When I print a 10mm cube directly on the build platform, does the printer scale the size up slightly to account for post-curing shrinkage? Or should I expect the “green” part to always come out 10mm x 10mm on the platform regardless of which resin is used?
e.g. After some rough measurements I determined my cubes printed in Black v4 resin shrink an average of 0.3% in X and Y after 30 minutes of curing at 60°C.
I’m doing X/Y Fine Tuning and need to know if I should be targeting the green or post-cured dimension (i.e. whether the boxes should be 10mm or 10.03mm when still attached to the build platform).
Formlabs targets dimensional accuracy for resins following the recommended post-cure schedule for each resin.
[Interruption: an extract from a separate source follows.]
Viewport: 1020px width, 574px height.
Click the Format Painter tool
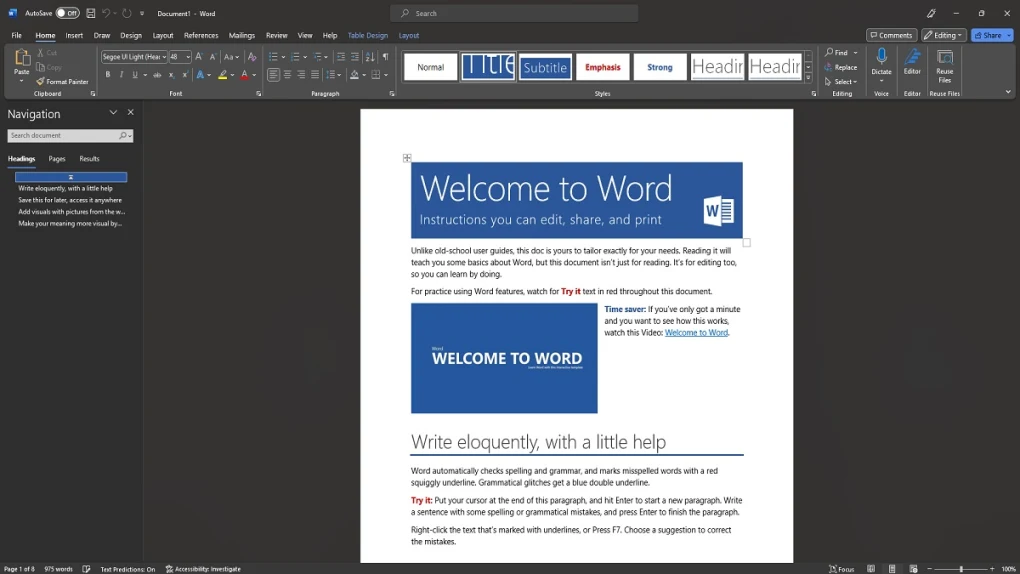click(x=62, y=81)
In other words, when your printer is in tune, and you specify a 10mm cube in CAD, and print that in Black v4 resin, it should measure very very close to 10mm after it is post-cured.
I don’t suppose you can share the X/Y correction factors for the various resins? If I knew exactly what width (X) and length (Y) the laser is supposed to be tracing across the layer, I could dial into the target without any error introduced from post-curing variance.
Even just knowing I’m close at 0.3% for Black would be helpful. Thanks!
Yes, the recommended times, not the full-cure times. But if you prefer to do the full cure on your Black v4 parts and that’s all you print, you could fine-tune it or calibrate it to that instead, or whatever resin/cure schedule you want.
I don’t think I can give you anything Formlabs doesn’t publish on the spec sheet. What I can say is that Formlabs uses the same kinds of methods to calibrate resins - print an object, measure it, do some math, re-size the object, print it again, and so forth. So you should be able to arrive at good correction numbers for your Form 2 by doing exactly what you’ve been doing - printing cubes with a known size, and then measuring them after post-curing to see how close they are to that size.
In my experience post-cure parts are roughly 3% smaller than expected using standard resins.
That said, it may have changed since PreForm has been updated, and with the new firmware updates. I have not run my tests in about a year.
Moreover, shrinkage will not be uniform. It will be different in the directions of the layers, and the transverse layer direction. And that’s just local. Globally you can get significantly more twisting as one local shrinking can compound the deformation globally.